Task details:
An exact transcription is needed, beginning at the line with "The image size is (1400, 861)." and ending at the last line of the listing, with pictures left out and nothing else added.

Exercise data:
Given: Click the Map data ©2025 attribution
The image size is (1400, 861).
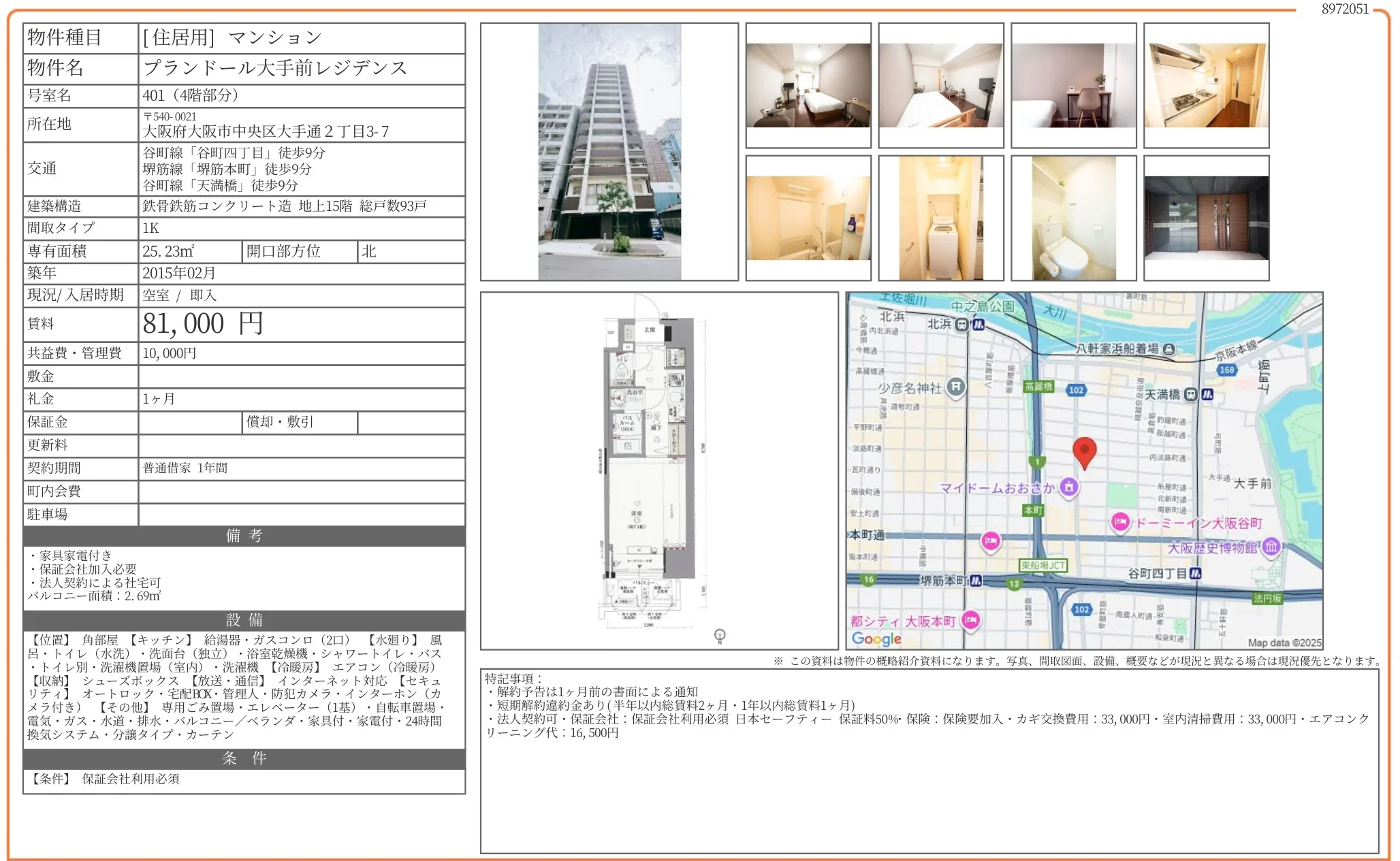Looking at the screenshot, I should point(1284,643).
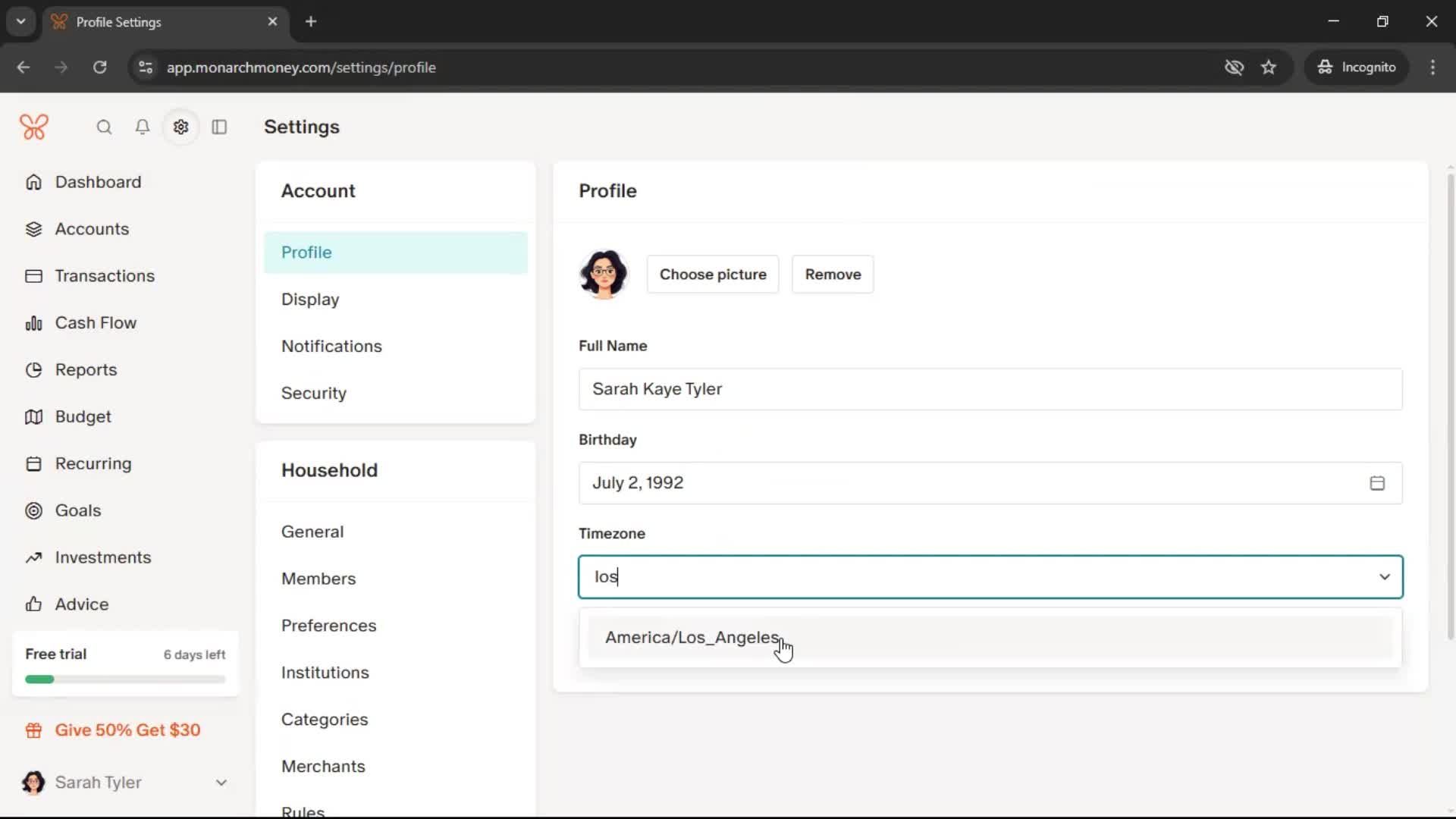Open Cash Flow from sidebar

pyautogui.click(x=96, y=323)

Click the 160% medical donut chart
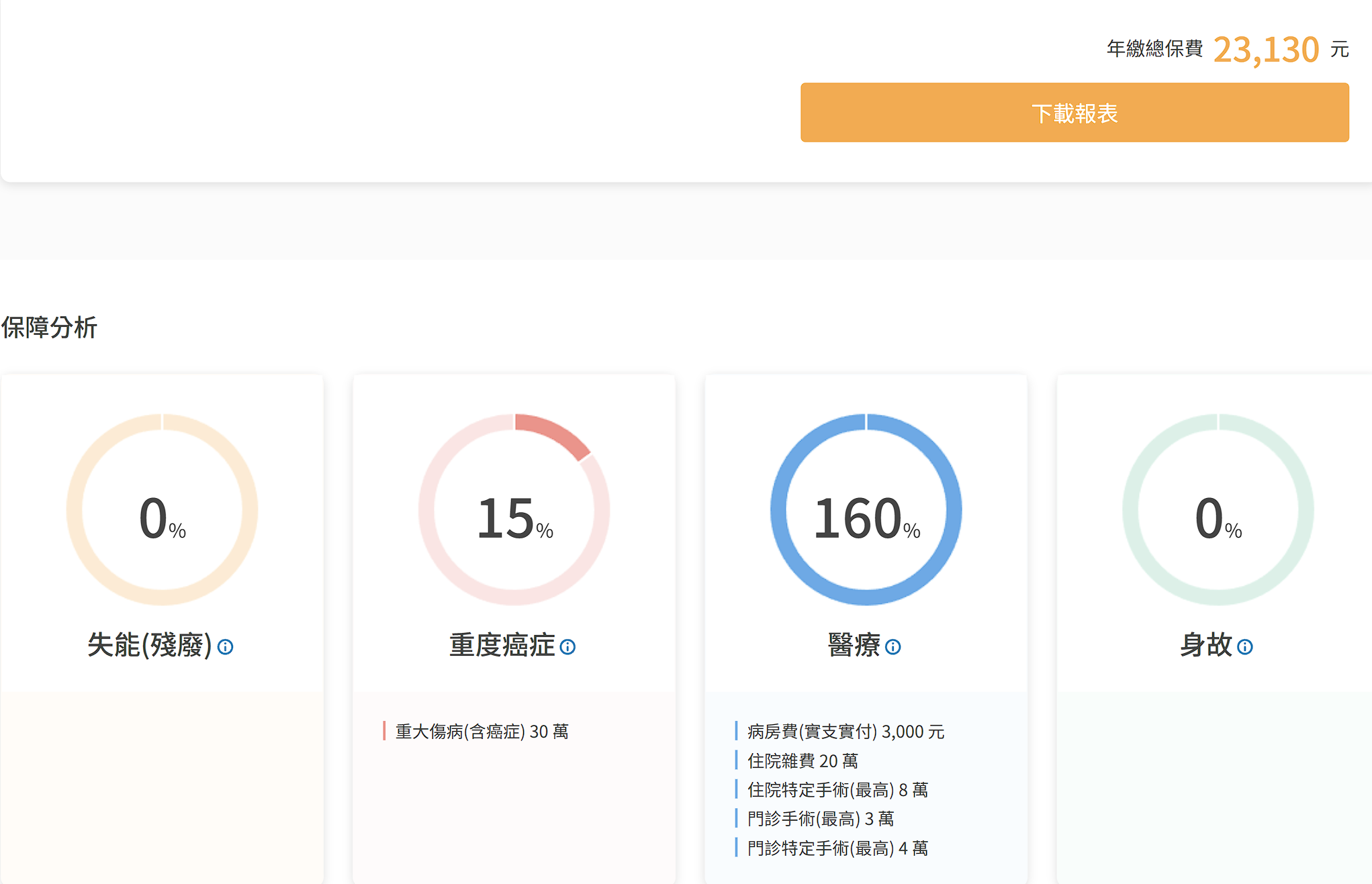(866, 510)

Exercise solution:
The image size is (1400, 861).
Looking at the screenshot, I should point(1284,643).
Open Cash Flow from sidebar

pyautogui.click(x=96, y=323)

Click the 160% medical donut chart
(866, 510)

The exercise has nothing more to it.